Collected data entries:
Content starts

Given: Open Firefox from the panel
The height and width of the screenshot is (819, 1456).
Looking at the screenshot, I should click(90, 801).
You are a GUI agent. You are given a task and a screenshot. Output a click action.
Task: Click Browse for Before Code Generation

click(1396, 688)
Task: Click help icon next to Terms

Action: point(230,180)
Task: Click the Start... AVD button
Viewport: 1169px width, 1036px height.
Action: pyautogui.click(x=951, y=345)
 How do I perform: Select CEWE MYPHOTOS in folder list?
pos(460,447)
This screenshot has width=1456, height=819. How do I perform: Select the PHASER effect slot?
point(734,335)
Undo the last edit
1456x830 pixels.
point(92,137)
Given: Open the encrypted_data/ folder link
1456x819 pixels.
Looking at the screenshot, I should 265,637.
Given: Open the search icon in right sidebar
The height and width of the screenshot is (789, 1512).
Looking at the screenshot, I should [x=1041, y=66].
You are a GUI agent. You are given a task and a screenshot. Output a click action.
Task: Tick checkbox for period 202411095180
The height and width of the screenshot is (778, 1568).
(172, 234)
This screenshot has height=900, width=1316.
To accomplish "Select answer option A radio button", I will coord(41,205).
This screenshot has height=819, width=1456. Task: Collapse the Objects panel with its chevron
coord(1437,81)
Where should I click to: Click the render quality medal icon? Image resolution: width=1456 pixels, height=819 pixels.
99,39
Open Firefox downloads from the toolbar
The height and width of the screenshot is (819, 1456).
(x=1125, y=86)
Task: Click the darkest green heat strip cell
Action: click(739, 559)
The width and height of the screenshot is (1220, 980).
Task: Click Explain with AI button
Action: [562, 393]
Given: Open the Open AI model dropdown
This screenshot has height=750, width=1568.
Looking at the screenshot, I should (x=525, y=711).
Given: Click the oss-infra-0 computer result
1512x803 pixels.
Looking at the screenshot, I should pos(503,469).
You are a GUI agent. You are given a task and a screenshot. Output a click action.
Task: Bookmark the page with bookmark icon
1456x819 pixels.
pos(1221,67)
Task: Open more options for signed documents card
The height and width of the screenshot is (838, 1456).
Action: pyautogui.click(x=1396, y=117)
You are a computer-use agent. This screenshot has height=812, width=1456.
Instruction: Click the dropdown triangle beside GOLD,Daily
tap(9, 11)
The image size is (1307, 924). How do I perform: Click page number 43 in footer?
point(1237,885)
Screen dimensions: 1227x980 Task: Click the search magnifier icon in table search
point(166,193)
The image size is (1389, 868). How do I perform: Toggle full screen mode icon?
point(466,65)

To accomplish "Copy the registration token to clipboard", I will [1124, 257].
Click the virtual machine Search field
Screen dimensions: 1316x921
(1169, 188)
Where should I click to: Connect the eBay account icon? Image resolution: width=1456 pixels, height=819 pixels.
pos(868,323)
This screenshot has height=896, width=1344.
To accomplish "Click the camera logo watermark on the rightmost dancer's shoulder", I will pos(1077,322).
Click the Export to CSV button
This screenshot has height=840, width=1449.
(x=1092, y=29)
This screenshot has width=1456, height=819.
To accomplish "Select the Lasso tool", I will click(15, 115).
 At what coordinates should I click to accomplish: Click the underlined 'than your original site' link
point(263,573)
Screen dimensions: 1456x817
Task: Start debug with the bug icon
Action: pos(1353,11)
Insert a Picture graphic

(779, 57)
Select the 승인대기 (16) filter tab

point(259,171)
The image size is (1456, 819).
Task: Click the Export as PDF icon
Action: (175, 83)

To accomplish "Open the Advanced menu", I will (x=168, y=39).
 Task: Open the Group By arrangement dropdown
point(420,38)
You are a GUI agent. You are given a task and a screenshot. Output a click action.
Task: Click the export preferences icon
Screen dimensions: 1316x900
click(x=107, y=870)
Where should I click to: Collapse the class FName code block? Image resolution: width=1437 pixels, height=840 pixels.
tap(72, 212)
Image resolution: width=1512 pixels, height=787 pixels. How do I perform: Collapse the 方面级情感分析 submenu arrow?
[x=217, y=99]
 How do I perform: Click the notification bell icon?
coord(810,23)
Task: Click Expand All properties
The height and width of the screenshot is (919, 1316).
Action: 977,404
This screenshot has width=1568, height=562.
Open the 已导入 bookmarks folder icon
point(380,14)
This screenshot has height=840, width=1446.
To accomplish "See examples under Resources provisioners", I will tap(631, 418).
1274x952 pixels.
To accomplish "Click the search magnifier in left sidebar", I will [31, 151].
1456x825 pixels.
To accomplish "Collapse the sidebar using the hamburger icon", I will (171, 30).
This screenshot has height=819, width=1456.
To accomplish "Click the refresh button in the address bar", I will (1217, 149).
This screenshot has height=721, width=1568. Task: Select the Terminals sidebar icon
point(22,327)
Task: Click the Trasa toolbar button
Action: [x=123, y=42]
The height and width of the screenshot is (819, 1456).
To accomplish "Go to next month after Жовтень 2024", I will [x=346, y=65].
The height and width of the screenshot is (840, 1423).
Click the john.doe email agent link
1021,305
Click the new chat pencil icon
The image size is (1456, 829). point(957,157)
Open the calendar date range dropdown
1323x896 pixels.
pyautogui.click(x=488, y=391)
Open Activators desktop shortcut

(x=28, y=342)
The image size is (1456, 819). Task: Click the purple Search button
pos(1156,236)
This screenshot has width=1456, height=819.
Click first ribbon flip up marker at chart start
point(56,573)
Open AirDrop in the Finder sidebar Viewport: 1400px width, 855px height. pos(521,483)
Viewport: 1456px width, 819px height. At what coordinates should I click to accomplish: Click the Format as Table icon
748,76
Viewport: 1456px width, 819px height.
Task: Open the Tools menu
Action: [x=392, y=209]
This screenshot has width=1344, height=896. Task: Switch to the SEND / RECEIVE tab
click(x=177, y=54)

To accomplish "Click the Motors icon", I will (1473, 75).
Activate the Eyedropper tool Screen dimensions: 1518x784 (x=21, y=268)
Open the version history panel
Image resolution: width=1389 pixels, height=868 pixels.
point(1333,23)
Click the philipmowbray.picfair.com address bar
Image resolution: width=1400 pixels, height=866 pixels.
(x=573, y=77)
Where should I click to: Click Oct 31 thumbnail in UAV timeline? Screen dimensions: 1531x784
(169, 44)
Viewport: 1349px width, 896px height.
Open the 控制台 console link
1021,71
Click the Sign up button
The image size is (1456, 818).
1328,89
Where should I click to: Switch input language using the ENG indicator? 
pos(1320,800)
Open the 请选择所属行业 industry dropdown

Content ends

TASK ITEM: Pull every line containing "computer" out of the records.

RESPONSE AREA:
Given: Click the oss-infra-0 computer result
You are a computer-use agent. This screenshot has height=812, width=1456.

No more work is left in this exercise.